In fact, I was completely on board and prepared to write this show a qualified-rave review, until its finale. I won't say that much about it here, except to say that it's a textbook case of what happens when writers are unwilling to make difficult decisions about their material, or to follow through on the choices they've made. As a result, the show's final ninety minutes reloes heavily on deus ex machina to set up a second season where the premise of the first doesn't have to be too radically changed. Having seen shows like Friday Night Lights and Breaking Bad and The Wire embrace the difficult positions their stories have put them in, the ending just feels like one giant cop out.
Many reviewers have praised the finale, saying that Homeland did a great job of navigating the hurdles that having to continue the show for a second season presented it. But if narrative choices are making you think about business realities, how good a job did the show really do?
(SPOILERS FOLLOW!) I'm curious to know what you think the writers were supposed to do after killing off Damian Lewis. I'm of the opinion that having to come up with an entirely new "Big Bad" (I hate that expression) in Season 2 would have sent the show down the road to becoming some kind of combination of 24 and Dexter, relying on increasingly baroque plot reversals and villains each season in an effort to stay fresh. As we learn more about Abu Nazir's network in America it's possible Sgt Brody may not be around for the life of the show, but we're far from done with him.
The problem with the "deus ex machina" is that it was unnecessary; Brody's decision not to set off the bomb finally came from the conversation with his daughter.
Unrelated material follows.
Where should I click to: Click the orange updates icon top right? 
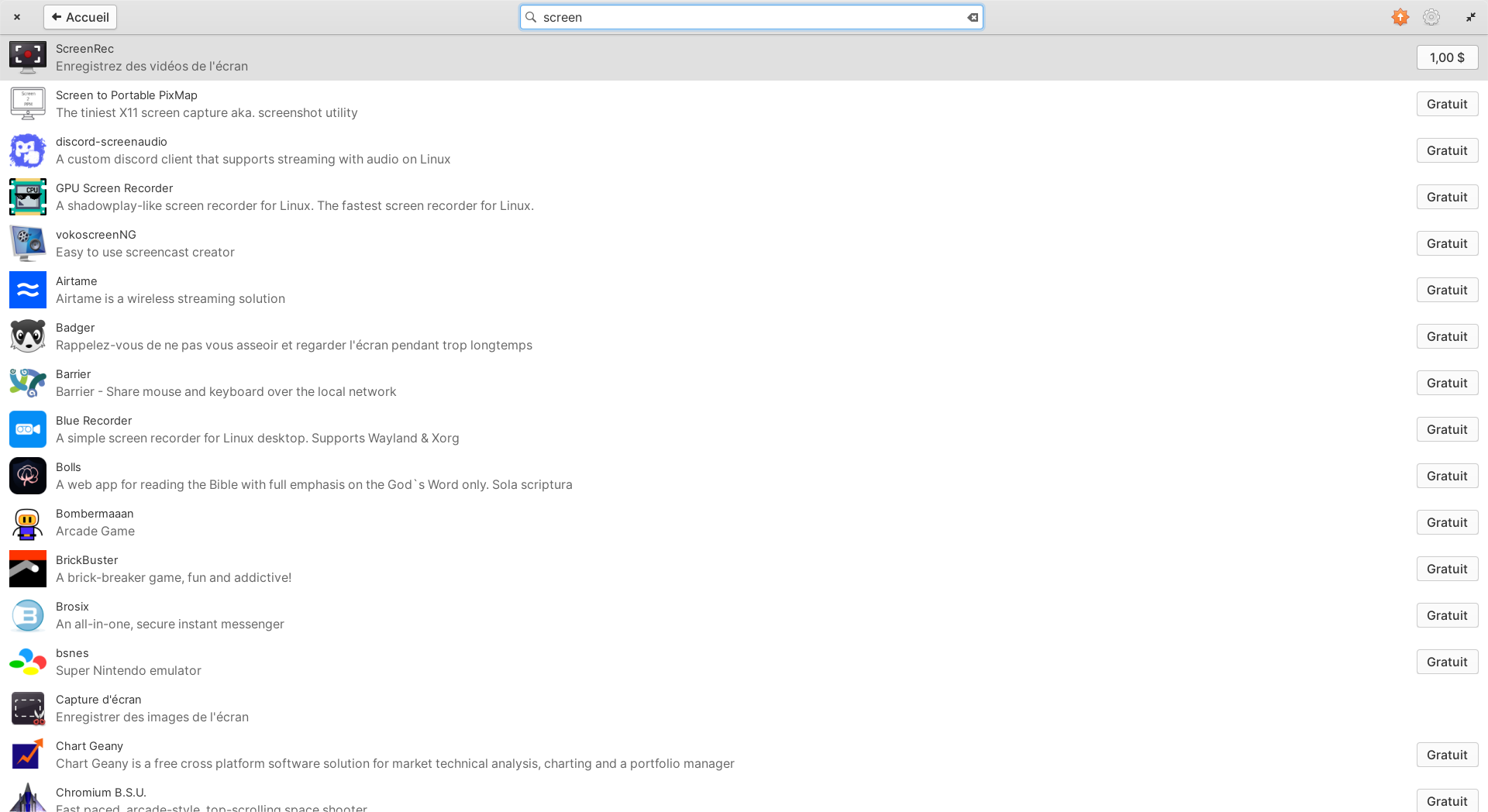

That relationship turned into something very late in the season and holds great potential. I'm surprised you didn't call out what I thought was the show's biggest howler: having Carrie fall in love with Brody. This situation would have played as ludicrous if the gender roles had been reversed and really bogged down the middle of the season.
Posted by: Simon Crowe | December 24, 2011 at 09:47 AM
Simon.
(all spoilers!)
I was willing to go ahead with the love angle for two reasons: First, I thought Carrie and Brodie getting involved lead to some of the most interesting writing on the show (The whole cabin episode is really strange and interesting) and second, it's clear to me that it's not love, but rather psychotic obsession. It's the same obsession that fuels the first half of the series.
This is my problem with the final episode... I agree with you about the big bads, that would've gotten very annoying. But the problem is, the plot they'd constructed up until that point pretty much demands it. They made certain decisions and then weren't willing to follow those decisions through to what they require. Had they made the decision to have Brodie decide before hand not to go through with it (for the same reasons he eventually decides not to go through with it in the show itself) I wouldn't've had a problem with it. Instead they get this having their cake and eating it too of not really having to do anything of consequence in the finale while goosing the nothing for maximum suspense value. Its cheap. I loved the last ten minutes, tho, even if I could predict everything that was going to happen in them.